## Material shown

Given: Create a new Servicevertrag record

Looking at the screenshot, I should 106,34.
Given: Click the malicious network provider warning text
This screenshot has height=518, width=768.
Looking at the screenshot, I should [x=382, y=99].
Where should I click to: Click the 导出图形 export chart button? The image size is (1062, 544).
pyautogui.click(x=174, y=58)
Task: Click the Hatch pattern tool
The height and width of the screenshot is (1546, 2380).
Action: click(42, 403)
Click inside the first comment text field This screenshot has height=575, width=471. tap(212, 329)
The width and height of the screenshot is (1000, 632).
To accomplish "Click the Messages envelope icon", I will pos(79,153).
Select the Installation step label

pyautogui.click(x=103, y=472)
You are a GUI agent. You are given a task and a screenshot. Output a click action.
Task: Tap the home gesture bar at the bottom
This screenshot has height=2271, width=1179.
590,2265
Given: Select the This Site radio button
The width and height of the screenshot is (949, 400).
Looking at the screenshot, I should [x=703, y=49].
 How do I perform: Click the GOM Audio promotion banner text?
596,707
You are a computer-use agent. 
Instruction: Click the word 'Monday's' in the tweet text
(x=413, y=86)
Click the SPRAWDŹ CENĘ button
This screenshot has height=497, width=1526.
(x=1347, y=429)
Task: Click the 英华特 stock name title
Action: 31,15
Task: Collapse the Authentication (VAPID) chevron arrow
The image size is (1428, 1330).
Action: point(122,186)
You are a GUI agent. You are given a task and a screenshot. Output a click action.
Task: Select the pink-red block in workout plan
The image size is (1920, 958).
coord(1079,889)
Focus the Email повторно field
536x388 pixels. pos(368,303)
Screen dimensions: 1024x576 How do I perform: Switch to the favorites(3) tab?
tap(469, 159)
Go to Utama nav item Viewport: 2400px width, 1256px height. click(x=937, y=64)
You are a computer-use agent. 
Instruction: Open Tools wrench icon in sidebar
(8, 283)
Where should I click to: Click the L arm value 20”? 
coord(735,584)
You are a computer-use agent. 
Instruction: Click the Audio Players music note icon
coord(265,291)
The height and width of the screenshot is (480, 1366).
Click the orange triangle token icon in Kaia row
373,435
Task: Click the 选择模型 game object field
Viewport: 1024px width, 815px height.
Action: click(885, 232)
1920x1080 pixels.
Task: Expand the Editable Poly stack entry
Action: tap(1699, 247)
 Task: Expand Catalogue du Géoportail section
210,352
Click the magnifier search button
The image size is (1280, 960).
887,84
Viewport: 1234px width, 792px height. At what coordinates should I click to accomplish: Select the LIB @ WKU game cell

## What you are asked to do
Recast every line of the items above as a Markdown table with the columns Row and Line, numbering the rows in order and leaving out blank lines.

## Task solution
| Row | Line |
|---|---|
| 1 | Given: Create a new Servicevertrag record |
| 2 | Looking at the screenshot, I should 106,34. |
| 3 | Given: Click the malicious network provider warning text |
| 4 | This screenshot has height=518, width=768. |
| 5 | Looking at the screenshot, I should [x=382, y=99]. |
| 6 | Where should I click to: Click the 导出图形 export chart button? The image size is (1062, 544). |
| 7 | pyautogui.click(x=174, y=58) |
| 8 | Task: Click the Hatch pattern tool |
| 9 | The height and width of the screenshot is (1546, 2380). |
| 10 | Action: click(42, 403) |
| 11 | Click inside the first comment text field This screenshot has height=575, width=471. tap(212, 329) |
| 12 | The width and height of the screenshot is (1000, 632). |
| 13 | To accomplish "Click the Messages envelope icon", I will pos(79,153). |
| 14 | Select the Installation step label |
| 15 | pyautogui.click(x=103, y=472) |
| 16 | You are a GUI agent. You are given a task and a screenshot. Output a click action. |
| 17 | Task: Tap the home gesture bar at the bottom |
| 18 | This screenshot has height=2271, width=1179. |
| 19 | 590,2265 |
| 20 | Given: Select the This Site radio button |
| 21 | The width and height of the screenshot is (949, 400). |
| 22 | Looking at the screenshot, I should [x=703, y=49]. |
| 23 |  How do I perform: Click the GOM Audio promotion banner text? |
| 24 | 596,707 |
| 25 | You are a computer-use agent.  |
| 26 | Instruction: Click the word 'Monday's' in the tweet text |
| 27 | (x=413, y=86) |
| 28 | Click the SPRAWDŹ CENĘ button |
| 29 | This screenshot has height=497, width=1526. |
| 30 | (x=1347, y=429) |
| 31 | Task: Click the 英华特 stock name title |
| 32 | Action: 31,15 |
| 33 | Task: Collapse the Authentication (VAPID) chevron arrow |
| 34 | The image size is (1428, 1330). |
| 35 | Action: point(122,186) |
| 36 | You are a GUI agent. You are given a task and a screenshot. Output a click action. |
| 37 | Task: Select the pink-red block in workout plan |
| 38 | The image size is (1920, 958). |
| 39 | coord(1079,889) |
| 40 | Focus the Email повторно field |
| 41 | 536x388 pixels. pos(368,303) |
| 42 | Screen dimensions: 1024x576 How do I perform: Switch to the favorites(3) tab? |
| 43 | tap(469, 159) |
| 44 | Go to Utama nav item Viewport: 2400px width, 1256px height. click(x=937, y=64) |
| 45 | You are a computer-use agent.  |
| 46 | Instruction: Open Tools wrench icon in sidebar |
| 47 | (8, 283) |
| 48 | Where should I click to: Click the L arm value 20”?  |
| 49 | coord(735,584) |
| 50 | You are a computer-use agent.  |
| 51 | Instruction: Click the Audio Players music note icon |
| 52 | coord(265,291) |
| 53 | The height and width of the screenshot is (480, 1366). |
| 54 | Click the orange triangle token icon in Kaia row |
| 55 | 373,435 |
| 56 | Task: Click the 选择模型 game object field |
| 57 | Viewport: 1024px width, 815px height. |
| 58 | Action: click(885, 232) |
| 59 | 1920x1080 pixels. |
| 60 | Task: Expand the Editable Poly stack entry |
| 61 | Action: tap(1699, 247) |
| 62 |  Task: Expand Catalogue du Géoportail section |
| 63 | 210,352 |
| 64 | Click the magnifier search button |
| 65 | The image size is (1280, 960). |
| 66 | 887,84 |
| 67 | Viewport: 1234px width, 792px height. At what coordinates should I click to accomplish: Select the LIB @ WKU game cell |